# Windows 7 - Tracking Possible Clock Issue



## LarryFlowers (Sep 22, 2006)

Simple Poll... 

Have you experienced a Clock error since the time change last weekend.


----------



## ncxcstud (Apr 22, 2007)

can't say that I have, I'm on Central time, don't know if that would have anything to do with it though.


----------



## hdtvfan0001 (Jul 28, 2004)

Not here.


----------



## barryb (Aug 27, 2007)

Not with Win 7 Larry; but I did have a similar experience with an XP box.


----------



## spamstew (Feb 16, 2006)

No Issues here..


----------



## Grentz (Jan 10, 2007)

No issues on any of my Win7 boxes...


----------



## tcusta00 (Dec 31, 2007)

Nope, I'm good here. Oh look, almost bedtime. I'd better eat dinner soon.


----------



## Cholly (Mar 22, 2004)

Nope. But then, I didn't get Windows 7 up and running until after the time change! :lol:


----------



## CATCRAW (Mar 27, 2008)

No problem here in the Pacific Time Zone - on either of my Win7 systems. They fell back just fine.


----------



## drded (Aug 23, 2006)

No problem here on 3 different systems. I live in Arizona so time stays on MST all year.

Dave


----------



## Mark Holtz (Mar 23, 2002)

The only issue I experienced is that when I switched hard drives in my system on Sunday, the OS would think it was PDT and want to switch back to PST. Annoying, but expected with my setup.

I also have it set to ping us.pool.ntp.org


----------



## FHSPSU67 (Jan 12, 2007)

Cholly said:


> Nope. But then, I didn't get Windows 7 up and running until after the time change! :lol:


That would be me,too. Installed this past Tuesday.


----------



## cdizzy (Jul 29, 2007)

No issues on my 3 boxes running Win7.


----------



## bjamin82 (Sep 4, 2007)

No issues... what type of error are you experiencing? Incorrect time? Did you actually get an Error message?


----------



## naijai (Aug 19, 2006)

No issue on mine and i was on mine when the change occured and no error came up


----------



## jerry downing (Mar 7, 2004)

::::::::::

Set task 1: In the Windows 7 clock thread, which server does Mark Holtz have his system set to ping?
The entries come from a source separate from the thread.

Entries for locating text and elements
::::::::::

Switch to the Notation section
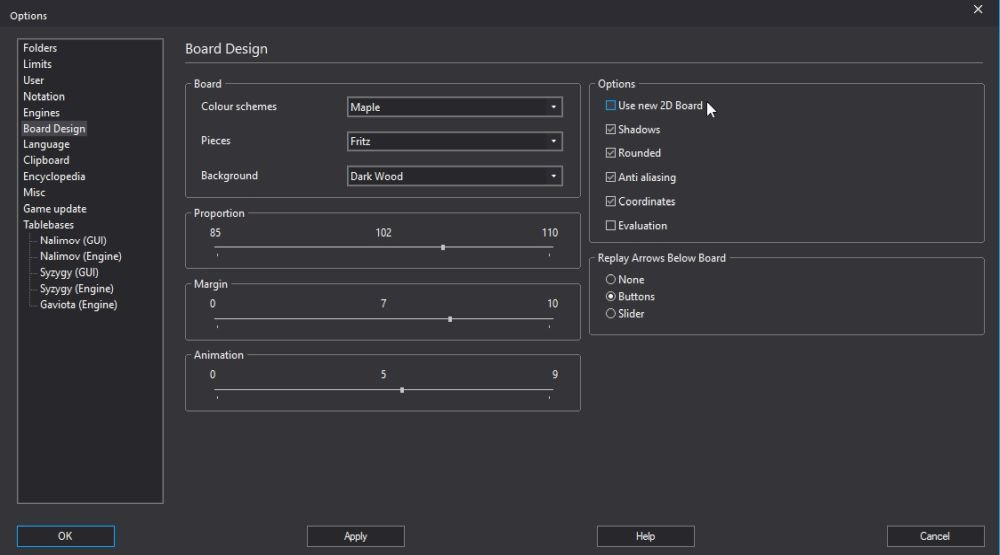Viewport: 1000px width, 555px height. pyautogui.click(x=44, y=97)
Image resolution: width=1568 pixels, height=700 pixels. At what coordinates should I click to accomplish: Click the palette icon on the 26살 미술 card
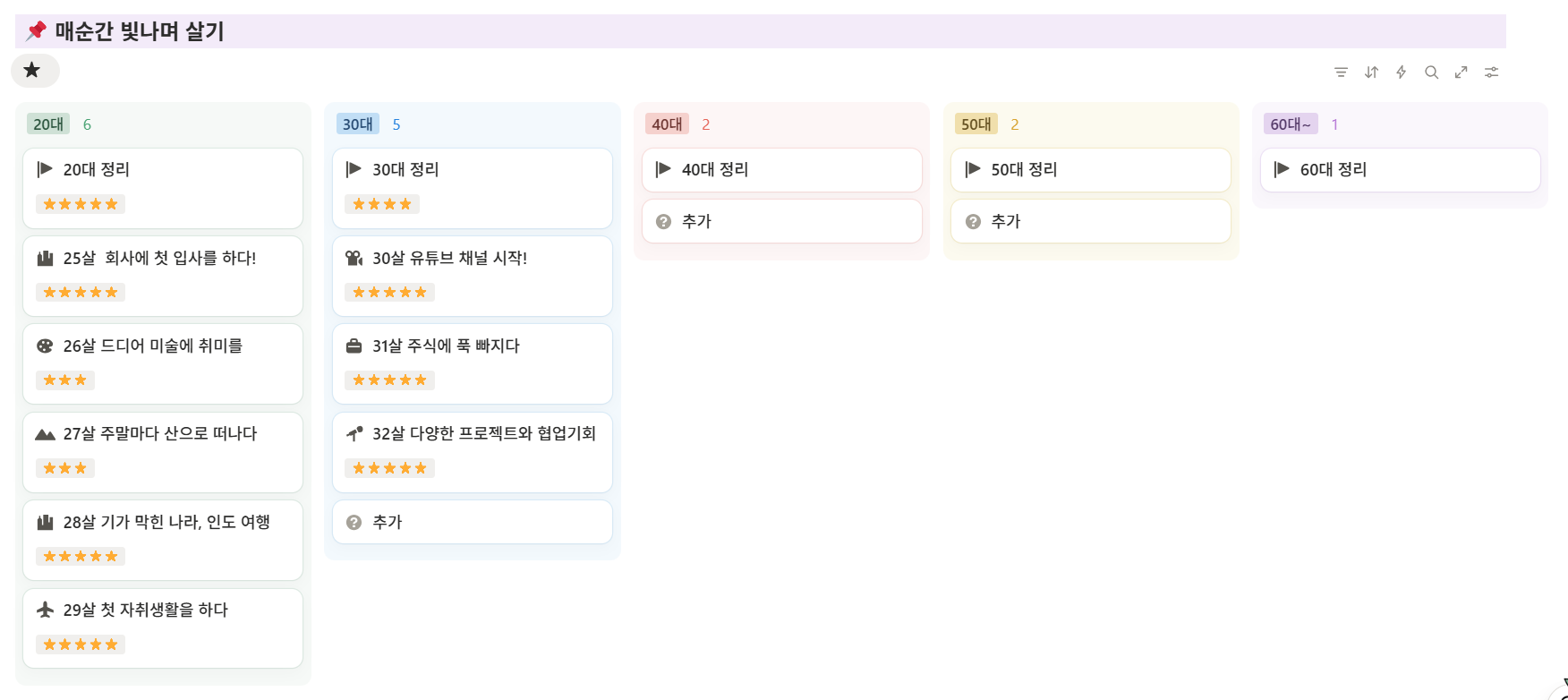pyautogui.click(x=44, y=346)
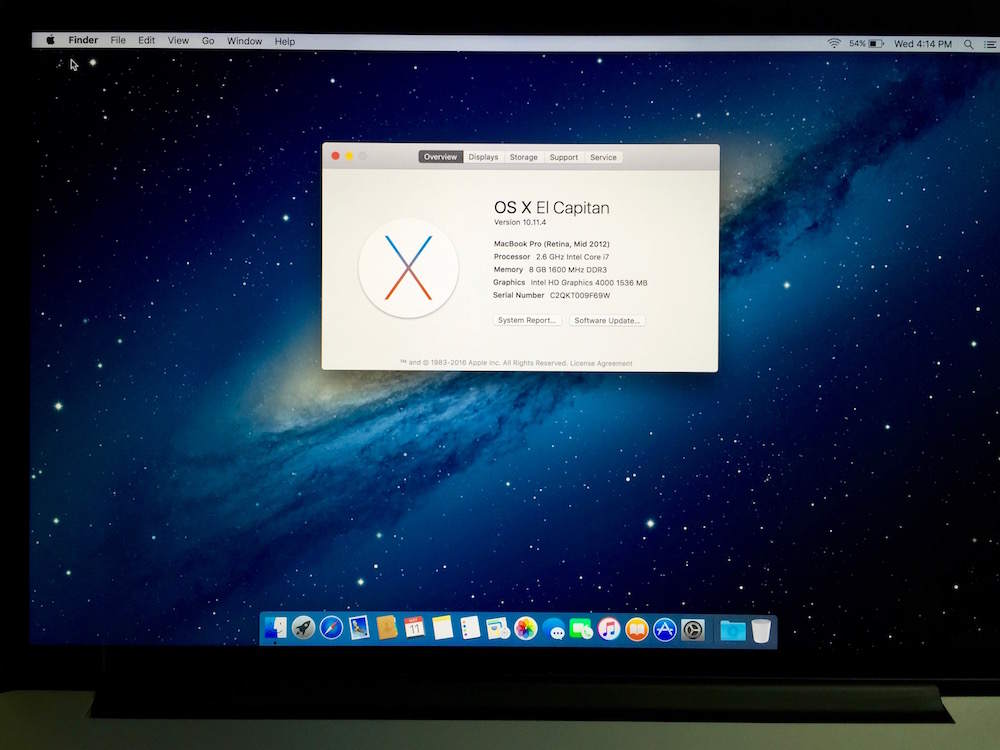This screenshot has width=1000, height=750.
Task: Switch to the Displays tab
Action: click(483, 157)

::::::::::

Set task 2: Extract every line of the entries word for word, leaving out the pictures.

Problem solution 1: us.pool.ntp.org

Problem solution 2:
Switch to the Notation section
Viewport: 1000px width, 555px height. pyautogui.click(x=44, y=97)
Image resolution: width=1568 pixels, height=700 pixels. At what coordinates should I click to accomplish: Click the palette icon on the 26살 미술 card
pyautogui.click(x=44, y=346)
This screenshot has width=1000, height=750.
Task: Switch to the Displays tab
Action: click(483, 157)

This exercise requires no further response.